## Archive for the ‘**Statistical Models**’ Category

## Estimating Conway-Maxwell-Poisson Regression in SAS

Conway-Maxwell-Poisson (CMP) regression is a flexible way to model frequency outcomes with both under-dispersion and over-dispersion. In SAS, CMP regression can be estimated with COUNTREG procedure directly or with NLMIXED procedure by specifying the likelihood function. However, the use of NLMIXED procedure is extremely cumbersome in that we need to estimate a standard Poisson regression and then use estimated parameters as initial values parameter estimates for the CMP regression.

In the example below, we will show how to employ GLIMMIX procedure to estimate a CMP regression by providing both the log likelihood function and the variance function in terms of the expected mean.

proc glimmix data = mylib.credit_count; model majordrg = age acadmos minordrg ownrent / link = log solution; _nu = 1 / exp(_phi_); _variance_ = (1 / _nu) / ((_mu_) ** (1 / _nu)); _z = 0; do i = 0 to 100; _z = _z + (_mu_ ** i) / fact(i) ** _nu; end; _prob = (_mu_ ** majordrg) / (fact(majordrg) ** _nu) * (_z ** (-1)); _logl_ = log(_prob); run;

Since the scale parameter **_phi_** is strictly above 0, the function **1 / exp(_phi_)** in the line #3 is to ensure the **Nu** parameter bounded between 0 and 1.

In addition, the DO loop is to calculate the normalization constant **Z** such that the PMF would sum up to 1. As there is no closed form for the calculation of **Z**, we need to calculate it numerically at the cost of a longer computing time.

Other implicit advantages of GLIMMIX procedure over NLMIXED procedure include the unnecessity to provide initiate values of parameter estimates and a shorter computing time.

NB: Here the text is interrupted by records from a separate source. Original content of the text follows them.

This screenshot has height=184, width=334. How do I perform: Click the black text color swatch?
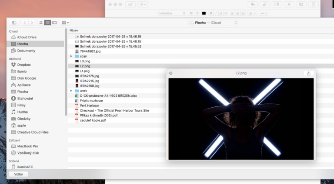204,13
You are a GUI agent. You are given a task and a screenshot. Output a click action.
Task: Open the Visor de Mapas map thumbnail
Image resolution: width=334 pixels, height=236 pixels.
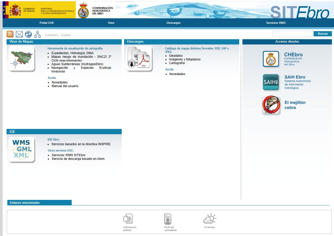(x=22, y=58)
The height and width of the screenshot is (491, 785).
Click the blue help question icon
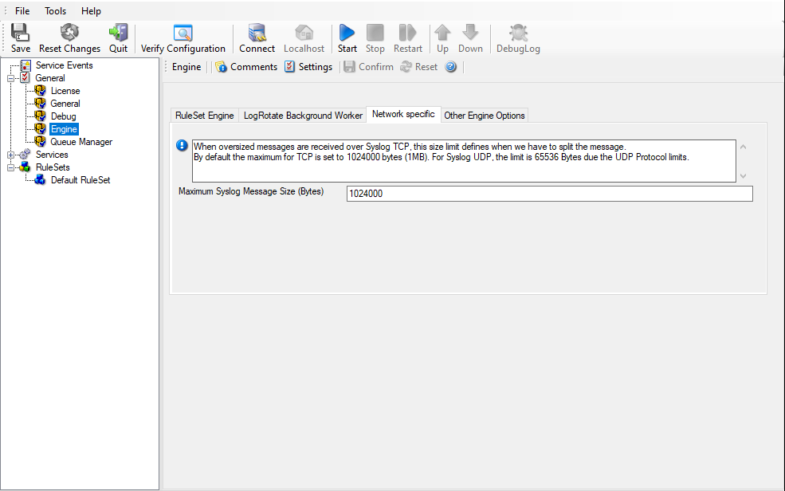coord(451,67)
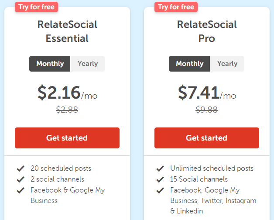The width and height of the screenshot is (274, 220).
Task: Click checkmark beside Facebook & Google My Business
Action: 20,190
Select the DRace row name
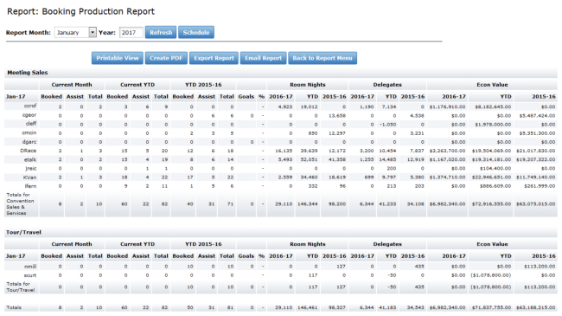 [28, 151]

## Modeling Generalized Poisson Regression in SAS

The Generalized Poisson (GP) regression is a very flexible statistical model for count outcomes in that it can accommodate both over-dispersion and under-dispersion, which makes it a very practical modeling approach in real-world problems and is considered a serious contender for the Quasi-Poisson regression.

Prob(Y) = Alpha / Y! * (Alpha + Xi * Y) ^ (Y – 1) * EXP(-Alpha – Xi * Y)

E(Y) = Mu = Alpha / (1 – Xi)

Var(Y) = Mu / (1 – Xi) ^ 2

While the GP regression can be conveniently estimated with HMM procedure in SAS, I’d always like to dive a little deeper into its model specification and likelihood function to have a better understanding. For instance, there is a slight difference in GP model outcomes between HMM procedure in SAS and VGAM package in R. After looking into the detail, I then realized that the difference is solely due to the different parameterization.

Basically, there are three steps for estimating a GP regression with NLMIXED procedure. Due to the complexity of GP likelihood function and its convergence process, it is always a good practice to estimate a baseline Standard Poisson regression as a starting point and then to output its parameter estimates into a table, e.g. _EST as shown below.

ods output ParameterEstimates = _est; proc genmod data = mylib.credit_count; model majordrg = age acadmos minordrg ownrent / dist = poisson link = log; run;

After acquiring parameter estimates from a Standard Poisson regression, we can use them to construct initiate values of parameter estimates for the Generalized Poisson regression. In the code snippet below, we used SQL procedure to create 2 macro variables that we are going to use in the final model estimation of GP regression.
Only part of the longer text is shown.